→ **ЧТО СДЕЛАТЬ**
1. Пожалуйста, перепишите без изменений часть отрывка о теории Гумилева: начните с места, где стоят слова «По существу, Гумилев», и остановитесь после слов «концами связываются плохо.».
2. Напишите продолжение отрывка о теории Гумилева, начиная сразу после его последнего предложения.

→ **ОТРЫВОК ДЛЯ ЧТЕНИЯ**
По существу, Гумилев реальную историю пытается интерпретировать с помощью доктрины, вдохновленной поэтической идеализаций доисторического, предбиблейского человека. Отсюда попытки дискредитации цивилизации и желание уверить читателей, что Россия – естественная союзница Степи, а не Запада. Такова доктрина, в которой все плюсы произвольно отданы инстинктам кочевников, а все минусы – западному рационализму. Без мутагенной пассионарности такое объяснение истории обосновать, конечно, невозможно. Но и эта “теория” Гумилеву помогает мало: концы с концами связываются плохо.
IV. НОВОЕ – НЕВЕРНО, ВЕРНОЕ – НЕ НОВО
Гумилев прав, ниспровергая механический детерминизм в описании исторических процессов, но в этом он совершенно не оригинален. Герцен, споря с Марксом и “марксидами”, писал про растрепанную импровизацию истории, готовую идти всеми путями и пробующую все шансы. Этот перебор вариантов и приводит, с одной стороны, к усложнению структуры человеческого общества, заселяющего нашу планету, а, с другой, – к “зигзагам” и даже “петлям”, перемалывающим миллионы частных человеческих судеб. А за три тысячи лет до Герцена об этом было сказано: “И видел я под солнцем, что не проворным достается успешный бег, не храбрым – победа, не мудрым – хлеб, и не у разумных – богатство, и не искусным – благорасположение, но время и случай для всех их” (Эккл., 9:11-12). Время и случай!
В какие-то моменты времени где-то случайно складываются благоприятные условия, и усилия группы пассионариев (консорции, дружины, союза борьбы за освобождение рабочего класса и т.п.) “вдруг” начинают давать плоды, резонируя с потребностями и возможностями инертного большинства, которое стекается под знамена пророка, апостола или просто ловкого авантюриста. Идея, овладев массами, становится материальной силой. Гумилев этот знаменитый тезис дает в редакции Вернадского, но будем справедливы – Вернадский высказался позже.
Кажущаяся внезапность, скачкообразность перехода от однообразного и унылого повторения того, что было, к стремительным и бурным переменам и побудила Гумилева привлечь модель мутагенного изменения стереотипа поведения популяции. Но мутации – вовсе не единственная модель, позволяющая описать все подобные “вдруг”. Более того, мутация – заведомо не годится для такого объяснения. Человеческие сообщества слишком далеко ушли от популяции мухи дрозофилы, чтобы можно было их содержательным образом характеризовать и анализировать на уровне изменений генетического кода.

→ **ИСХОДНЫЕ ДАННЫЕ**

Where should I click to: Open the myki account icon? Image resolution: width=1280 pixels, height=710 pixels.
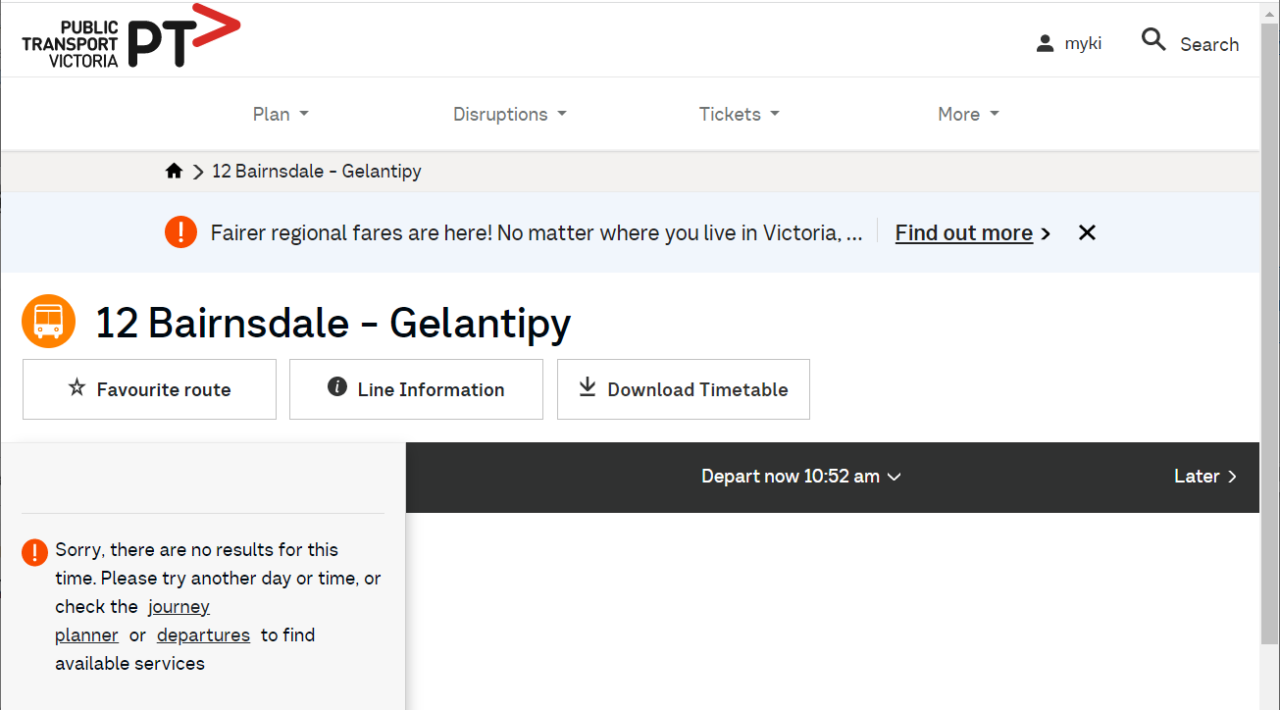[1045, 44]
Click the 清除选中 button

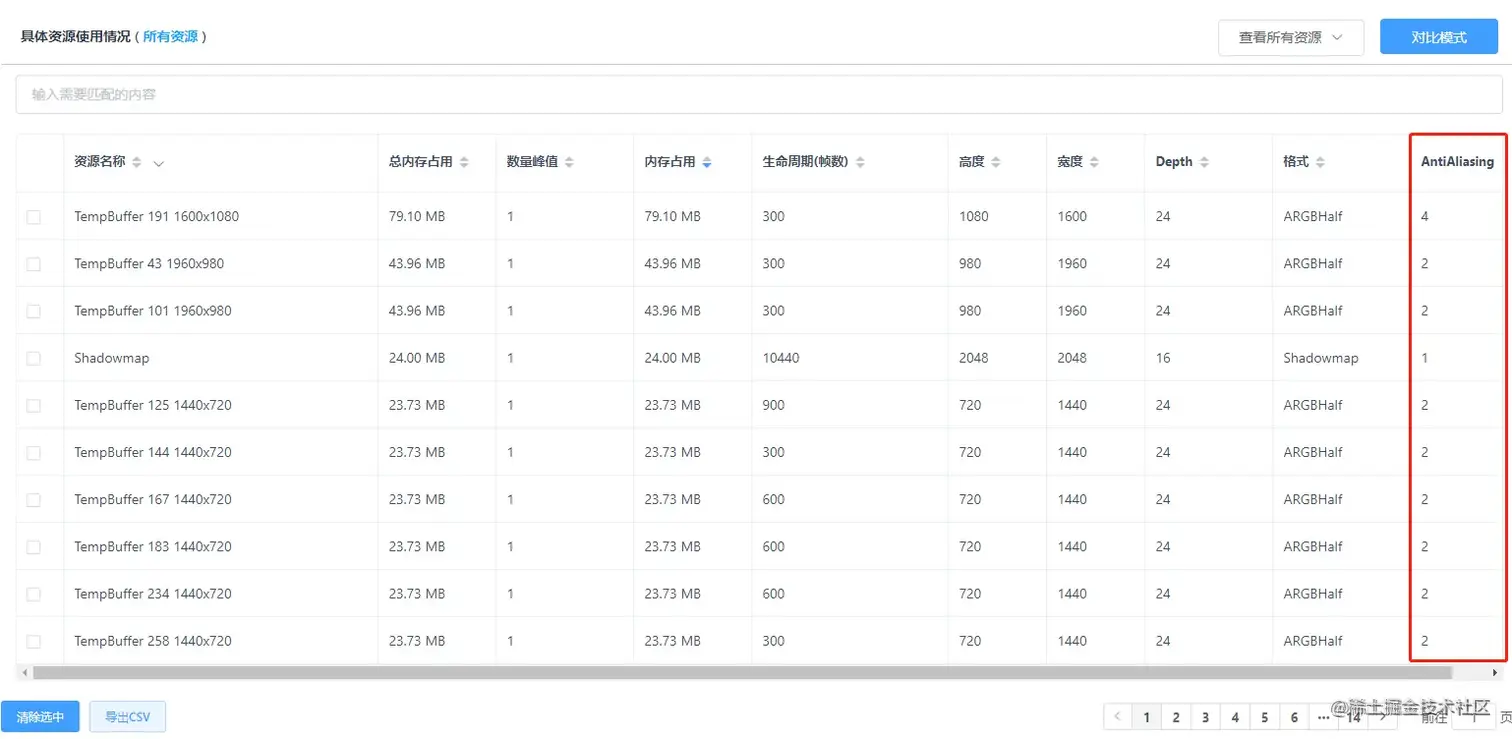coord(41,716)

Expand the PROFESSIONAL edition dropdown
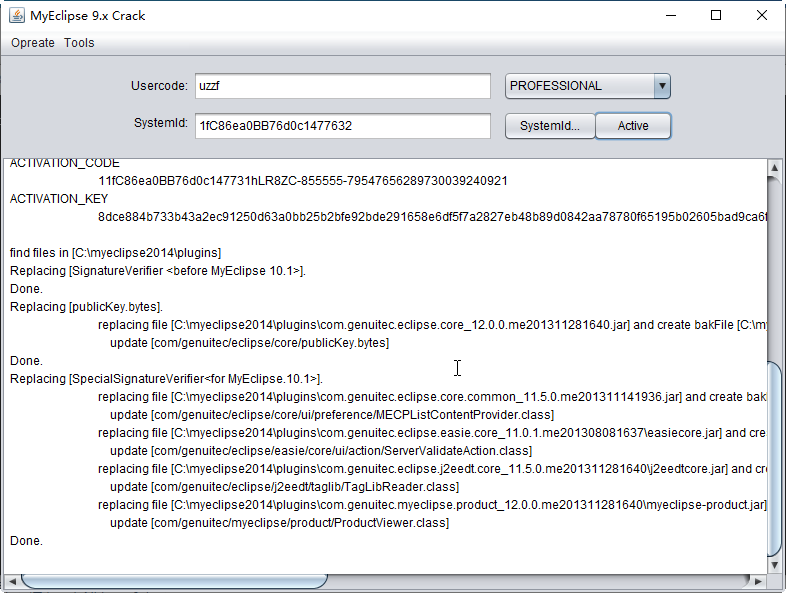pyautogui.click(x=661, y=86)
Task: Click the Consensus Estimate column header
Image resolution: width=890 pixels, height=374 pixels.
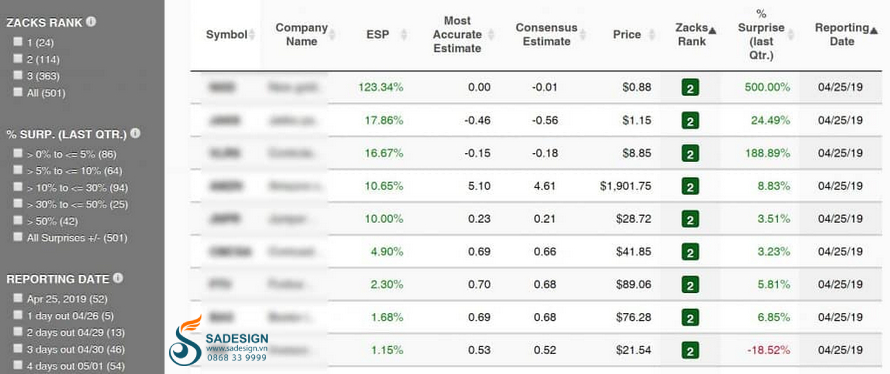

→ **ОТВЕТЫ**
1.
По существу, Гумилев реальную историю пытается интерпретировать с помощью доктрины, вдохновленной поэтической идеализаций доисторического, предбиблейского человека. Отсюда попытки дискредитации цивилизации и желание уверить читателей, что Россия – естественная союзница Степи, а не Запада. Такова доктрина, в которой все плюсы произвольно отданы инстинктам кочевников, а все минусы – западному рационализму. Без мутагенной пассионарности такое объяснение истории обосновать, конечно, невозможно. Но и эта “теория” Гумилеву помогает мало: концы с концами связываются плохо.

2.
Гораздо проще предположить, что доля пассионариев в данной человеческой популяции примерно постоянна, если их специально не отлавливает с целью уничтожения какой-нибудь инквизиционный институт (КГБ или гестапо). Но даже если их отлавливают, расстреливают, душат газом или превращают в лагерную пыль, – все равно концентрацию пассионариев никогда не удается довести до нуля. Вопреки здравому смыслу эти люди мечтают о переменах и пытаются свои мечты реализовать. Их попытки никогда не прекращаются, но вероятность того, что “процесс пойдет”, определяется не столько активностью пассионариев, сколько устойчивостью системы. Если система устойчива, то она парирует все “толчки”, сохраняя свою целостность; никакая пассионарность ей не страшна. И наоборот – при потере устойчивости систему не удержать в прежнем состоянии никакими силами: происходит переход из одного состояния в другое – скачок, взрыв, катастрофа. Французские математики так прямо и назвали раздел своей науки, посвященный анализу устойчивости систем, “теорией катастроф”. Физики подобные явления называют фазовыми переходами.
Из этой вынужденной справки вовсе не следует, что модель фазовых переходов пригодна для описания исторических процессов. Но эта – грубая и заведомо недостаточная! – модель все-таки лучше, чем гумилевская “теория”, приравнивающая этносы к популяциям саранчи или киплинговских красных собак. Так, увы, обстоит дело с апелляцией к Науке с большой буквы, которая понадобилась Гумилеву, чтобы обосновать свое “право” на пересмотр российской и мировой истории по своему произволу. Такого права у Гумилева нет, его ссылки на Науку – плод недоразумения.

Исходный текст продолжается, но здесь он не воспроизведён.